***** BLOCCO DI TESTO

Lo scorso settembre, Andy Murray ha coronato il sogno di una vita, vincendo lo US Open. Otto anni prima, aveva vinto il titolo Junior, battendo Stakhovsky in finale. Ho parlato con l'ucraino mentre partecipava a un challenger in Francia, e non ho potuto fare a meno di chiedergli se è stato un po' strano per lui, vedere il suo ex rivale junior entrare nell'olimpo delle leggende.

"No, non è stato strano", risponde subito. "Andy ha avuto una stagione incredibile l'anno scorso, e già da Wimbledon e le Olimpiadi c'era la sensazione che avrebbe potuto vincere a New York".

"Io spero che il meglio per me debba ancora venire. Non ho giocato male nella mia carriera (ha un best ranking di 31 nel 2010), ma l'anno scorso è stato difficile. Sono uscito dai top 100 e ora devo lavorare duro per tornarci. Il tennis è diventato decisamente più difficile dal punto di vista mentale, devi davvero capire cosa vuoi e come puoi ottenerlo. E' un po' come una partita a scacchi sul campo".

Stakhovsky pensa che le ragioni siano due: i campi e le palle sono diventati incredibilmente più lenti da quando lui è entrato nel circuito nel 2003, e la professionalità dei tennisti è molto aumentata. "E' difficilissimo sfondare per i giovani, perché sono tutti molto competitivi. Tutti sono in perfetta forma, viaggiano con allenatori e preparatori atletici" dice. "Quando ho cominciato, nelle qualificazioni di Wimbledon trovavi giocatori con scarpe e calzini da terra battuta, avevano appena finito un challenger e venivano solo per racimolare qualche soldo. E se vedevi un nome spagnolo accanto al tuo nel tabellone eri felicissimo, perché non c'era modo che questo potesse saper giocare sull'erba. Ma le cose sono cambiate. Non c'è più questa differenza tra i giocatori, tutti sanno giocare dappertutto".

Ora la velocità dell'erba di Wimbledon è simile a quella di molti campi in cemento, che a loro volta sono diventati lenti quasi come la terra battuta. Questo ha reso la vita difficile agli attaccanti naturali come Stakhovsky, cresciuto a serve&volley e al suo massimo splendore nei paraggi della rete. Come si è adattato alle esigenze del tennis del 2013?

"Facile", ride. "Vai e corri. Non c'è molto altro da fare, ci sono grossi limiti all'improvvisazione su queste superfici. Non puoi giocare troppo piano o troppo aggressivo, perché ogni volta che entri nel campo, a meno che tu non sia un Del Potro che riesce a colpire così forte che la palla non torna indietro, il tuo avversario ti può fare un passante. Anche se piazzi una volèe perfetta nell'angolo opposto, verrai passato, è difficile".

Si sente svantaggiato da questo rallentamento dei campi? "Sì, ma in fondo seguiamo i gusti del pubblico, e se al pubblico piace di più questo tipo di tennis allora noi giochiamo così. Ma non sono così sicuro che la gente voglia vedere solo scambi di venti colpi da fondocampo, da un angolo all'altro".

**********
***** DATI DA USARE

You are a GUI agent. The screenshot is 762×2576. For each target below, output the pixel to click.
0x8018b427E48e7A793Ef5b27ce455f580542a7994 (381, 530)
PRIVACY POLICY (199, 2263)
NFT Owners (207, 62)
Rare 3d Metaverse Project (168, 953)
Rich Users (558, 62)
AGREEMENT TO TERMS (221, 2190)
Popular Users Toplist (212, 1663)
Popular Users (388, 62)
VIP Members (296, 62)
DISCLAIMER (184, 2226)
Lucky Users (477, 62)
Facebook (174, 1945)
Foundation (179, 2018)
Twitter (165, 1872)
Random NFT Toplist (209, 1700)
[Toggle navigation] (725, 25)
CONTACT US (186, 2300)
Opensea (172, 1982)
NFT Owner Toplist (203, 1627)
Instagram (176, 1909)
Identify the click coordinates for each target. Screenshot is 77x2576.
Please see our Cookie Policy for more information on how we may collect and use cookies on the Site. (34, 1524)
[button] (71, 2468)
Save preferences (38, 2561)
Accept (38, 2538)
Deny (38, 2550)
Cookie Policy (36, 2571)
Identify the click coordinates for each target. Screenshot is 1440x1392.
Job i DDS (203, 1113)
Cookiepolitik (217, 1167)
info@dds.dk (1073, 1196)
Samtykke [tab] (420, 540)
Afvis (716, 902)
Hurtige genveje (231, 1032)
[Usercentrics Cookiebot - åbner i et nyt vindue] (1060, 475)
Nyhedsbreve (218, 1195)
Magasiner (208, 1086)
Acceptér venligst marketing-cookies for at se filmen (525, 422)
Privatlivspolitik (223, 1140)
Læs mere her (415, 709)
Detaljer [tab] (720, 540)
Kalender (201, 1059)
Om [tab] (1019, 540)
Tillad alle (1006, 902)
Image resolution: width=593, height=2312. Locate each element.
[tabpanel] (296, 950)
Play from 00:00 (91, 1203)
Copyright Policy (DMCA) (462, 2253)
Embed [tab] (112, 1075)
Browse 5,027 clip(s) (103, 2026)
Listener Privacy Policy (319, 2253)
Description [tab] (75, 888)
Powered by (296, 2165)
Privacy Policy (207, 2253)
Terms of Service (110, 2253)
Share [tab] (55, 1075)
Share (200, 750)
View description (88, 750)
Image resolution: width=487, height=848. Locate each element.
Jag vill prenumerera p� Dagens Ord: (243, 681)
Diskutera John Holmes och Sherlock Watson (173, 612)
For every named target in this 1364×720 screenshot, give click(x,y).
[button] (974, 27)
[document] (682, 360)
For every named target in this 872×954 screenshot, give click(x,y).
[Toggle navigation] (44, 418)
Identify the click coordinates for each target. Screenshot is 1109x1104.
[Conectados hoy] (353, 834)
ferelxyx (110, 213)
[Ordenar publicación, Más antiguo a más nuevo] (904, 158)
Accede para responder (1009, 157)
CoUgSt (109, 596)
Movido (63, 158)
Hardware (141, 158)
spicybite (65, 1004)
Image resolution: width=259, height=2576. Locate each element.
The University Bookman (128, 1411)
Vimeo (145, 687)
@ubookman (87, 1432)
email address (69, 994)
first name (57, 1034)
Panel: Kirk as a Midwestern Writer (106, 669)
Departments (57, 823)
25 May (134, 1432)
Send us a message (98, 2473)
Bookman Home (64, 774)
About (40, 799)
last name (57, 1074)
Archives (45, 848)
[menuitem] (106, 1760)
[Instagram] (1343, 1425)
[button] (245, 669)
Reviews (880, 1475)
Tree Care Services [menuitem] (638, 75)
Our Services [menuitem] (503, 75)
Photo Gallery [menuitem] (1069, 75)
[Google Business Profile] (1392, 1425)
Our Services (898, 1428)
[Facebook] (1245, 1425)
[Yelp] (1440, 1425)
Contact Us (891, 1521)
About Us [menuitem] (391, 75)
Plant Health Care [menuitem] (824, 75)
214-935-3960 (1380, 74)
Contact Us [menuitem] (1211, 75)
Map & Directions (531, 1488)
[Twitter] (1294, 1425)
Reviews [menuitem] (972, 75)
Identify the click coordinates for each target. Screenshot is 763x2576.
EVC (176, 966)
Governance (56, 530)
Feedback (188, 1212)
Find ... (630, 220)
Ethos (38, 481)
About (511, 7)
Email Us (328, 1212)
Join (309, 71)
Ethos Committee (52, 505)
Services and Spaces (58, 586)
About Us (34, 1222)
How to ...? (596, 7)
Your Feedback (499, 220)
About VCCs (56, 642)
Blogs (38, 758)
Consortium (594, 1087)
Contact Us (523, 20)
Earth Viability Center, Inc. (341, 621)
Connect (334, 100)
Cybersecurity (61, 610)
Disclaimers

**********

COMPITO 1: Trascrivi dall'intervista a Stakhovsky tutto il passo che va da "Ora la velocità" giù fino a "tennis del 2013?".
COMPITO 2: Inserisci in una tabella Markdown con le colonne Num e Contenuto le righe dell'elenco, da quella che contiene "Our Services [menuitem] (503, 75)" giù fino a quella che contiene "About Us [menuitem] (391, 75)", estremi compresi. Tralascia le righe vuote.

SOLUZIONE 1:
Ora la velocità dell'erba di Wimbledon è simile a quella di molti campi in cemento, che a loro volta sono diventati lenti quasi come la terra battuta. Questo ha reso la vita difficile agli attaccanti naturali come Stakhovsky, cresciuto a serve&volley e al suo massimo splendore nei paraggi della rete. Come si è adattato alle esigenze del tennis del 2013?

SOLUZIONE 2:
| Num | Contenuto |
|---|---|
| 1 | Our Services [menuitem] (503, 75) |
| 2 | Photo Gallery [menuitem] (1069, 75) |
| 3 | [Google Business Profile] (1392, 1425) |
| 4 | Our Services (898, 1428) |
| 5 | [Facebook] (1245, 1425) |
| 6 | [Yelp] (1440, 1425) |
| 7 | Contact Us (891, 1521) |
| 8 | About Us [menuitem] (391, 75) |